3 復旧時実行

概要

復旧操作により、障害が解決されたときに通知を受けることができます。

復旧操作では、メッセージとリモート コマンドの両方がサポートされています。 複数の操作を追加できますが、エスカレーションはサポートされていません。すべての操作が 1 つのステップに割り当てられるため、同時に実行されます。

ユースケース

復旧時の実行内容に関するユースケースの例を以下に示します。

  1. 障害時に通知されたすべてのユーザーに、復旧時にも通知する:

    • 実行内容のタイプとして Notify all involved を選択します。
  2. 復旧時に複数の実行内容を設定する: 通知を送信し、リモートコマンドを実行する:

    • メッセージ送信およびコマンド実行の実行内容タイプを追加します。
  3. 外部のヘルプデスク/チケット管理システムでチケットを起票し、障害が解決したらクローズする:

    • ヘルプデスクシステムと通信する外部スクリプトを作成します。
    • このスクリプトを実行してチケットを起票する実行内容を持つアクションを作成します。
    • 別のパラメータでこのスクリプトを実行し、チケットをクローズする復旧時の実行内容を設定します。
    • 元の障害を参照するには、{EVENT.ID} マクロを使用します。

復旧処理の設定

復旧処理を設定するには、次の手順に従います。

  1. アクション設定フォームの処理タブに移動します。

  2. 新しい復旧処理を設定するには、復旧処理セクションで追加をクリックします。 既存の処理を編集するには、その処理の横にある編集をクリックします。

  3. 処理の詳細を設定します。

復旧時の実行内容の詳細

復旧イベントでは、次の3種類の実行内容を利用できます。

  • メッセージの送信 - 指定したユーザーに復旧メッセージを送信します。
  • 関係者全員に通知 - 障害イベントで通知されたすべてのユーザーに復旧メッセージを送信します。
  • <リモートコマンド名> - リモートコマンドを実行します。
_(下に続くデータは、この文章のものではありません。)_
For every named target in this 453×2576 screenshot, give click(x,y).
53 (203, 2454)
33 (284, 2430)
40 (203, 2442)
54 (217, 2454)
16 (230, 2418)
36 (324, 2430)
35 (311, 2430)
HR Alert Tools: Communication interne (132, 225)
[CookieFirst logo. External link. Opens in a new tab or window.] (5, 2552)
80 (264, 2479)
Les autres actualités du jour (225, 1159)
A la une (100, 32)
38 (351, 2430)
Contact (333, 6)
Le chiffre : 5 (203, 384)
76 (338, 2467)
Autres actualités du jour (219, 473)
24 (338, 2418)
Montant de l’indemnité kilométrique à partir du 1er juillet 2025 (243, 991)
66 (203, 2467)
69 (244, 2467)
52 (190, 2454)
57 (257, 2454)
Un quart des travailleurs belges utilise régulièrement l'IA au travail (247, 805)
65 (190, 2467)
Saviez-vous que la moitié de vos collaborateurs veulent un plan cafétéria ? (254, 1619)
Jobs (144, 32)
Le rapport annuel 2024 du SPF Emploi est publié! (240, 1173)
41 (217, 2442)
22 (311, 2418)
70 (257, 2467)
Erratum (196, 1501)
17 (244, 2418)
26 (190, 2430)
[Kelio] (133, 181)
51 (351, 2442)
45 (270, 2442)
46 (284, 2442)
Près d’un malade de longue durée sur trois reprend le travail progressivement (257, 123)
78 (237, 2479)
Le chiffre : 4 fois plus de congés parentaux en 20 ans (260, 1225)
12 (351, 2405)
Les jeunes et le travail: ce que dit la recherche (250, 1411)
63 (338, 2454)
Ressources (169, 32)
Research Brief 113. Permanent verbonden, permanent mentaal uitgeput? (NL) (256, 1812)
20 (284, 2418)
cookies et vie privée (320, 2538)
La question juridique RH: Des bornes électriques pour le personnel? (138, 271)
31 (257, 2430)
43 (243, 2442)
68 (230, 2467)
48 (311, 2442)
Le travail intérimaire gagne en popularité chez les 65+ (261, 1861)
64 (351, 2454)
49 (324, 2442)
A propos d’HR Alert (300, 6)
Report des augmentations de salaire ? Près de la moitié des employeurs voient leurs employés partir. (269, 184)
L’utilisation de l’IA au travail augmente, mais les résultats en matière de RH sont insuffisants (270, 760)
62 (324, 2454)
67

コマンドは、事前にグローバルスクリプトでスコープとしてアクションの実行内容を選択して定義されている場合に実行できます。

各実行内容タイプのパラメータについては、以下で説明します。必須の入力フィールドには、すべて赤いアスタリスクが付いています。 設定が完了したら、追加をクリックして実行内容を復旧時の実行内容の一覧に追加します。

同じ宛先が複数の実行内容タイプで定義されていて、カスタムメッセージが指定されていない場合、重複した通知は送信されません。

実行内容: メッセージの送信

パラメータ 説明
ユーザーグループに送信 リカバリメッセージの送信先となるユーザーグループを選択します。
通知を受け取るには、そのユーザーグループにホストに対する少なくとも「read」の権限が必要です。
ユーザーに送信 リカバリメッセージの送信先となるユーザーを選択します。
通知を受け取るには、そのユーザーにホストに対する少なくとも「read」の権限が必要です。
メディアタイプに送信 デフォルトのリカバリメッセージを、利用可能なすべての(設定済みかつ有効な)メディアタイプ、または特定の1つのみに送信します。
Zabbix 7.0.7以降、このパラメータ名は Send only to から Send to media type に変更されました。
カスタムメッセージ 選択すると、カスタムメッセージを定義できます。
件名 カスタムメッセージの件名です。件名にはマクロを含めることができます。
メッセージ カスタムメッセージです。メッセージにはマクロを含めることができます。

操作のタイプ: リモートコマンド

パラメータ 説明
対象リスト コマンドを実行する対象を選択します:
現在のホスト - 問題イベントの原因となったトリガーのホスト上でコマンドが実行されます。このオプションは、トリガーに複数のホストが含まれている場合は機能しません。
ホスト - コマンドを実行するホストを選択します。
ホストグループ - コマンドを実行するホストグループを選択します。親ホストグループを指定すると、ネストされたすべてのホストグループも暗黙的に選択されます。そのため、リモートコマンドはネストされたグループ内のホストでも実行されます。
ホスト上のコマンドは、そのホストが複数回一致した場合でも1回だけ実行されます(例: 複数のホストグループに属している場合、または個別指定とホストグループ指定の両方に一致する場合)。
コマンドがZabbixサーバー上で実行される場合、対象リストには意味がありません。この場合に対象を多く選択しても、サーバー上でコマンドがその回数だけ多く実行されるだけです。
グローバルスクリプトの場合、対象の選択はグローバルスクリプトの設定にあるホストグループ設定にも依存することに注意してください。

実行タイプ: 関係者全員に通知

パラメータ 説明
カスタムメッセージ 選択すると、カスタムメッセージを定義できます。
件名 カスタムメッセージの件名です。件名にはマクロを含めることができます。
メッセージ カスタムメッセージです。メッセージにはマクロを含めることができます。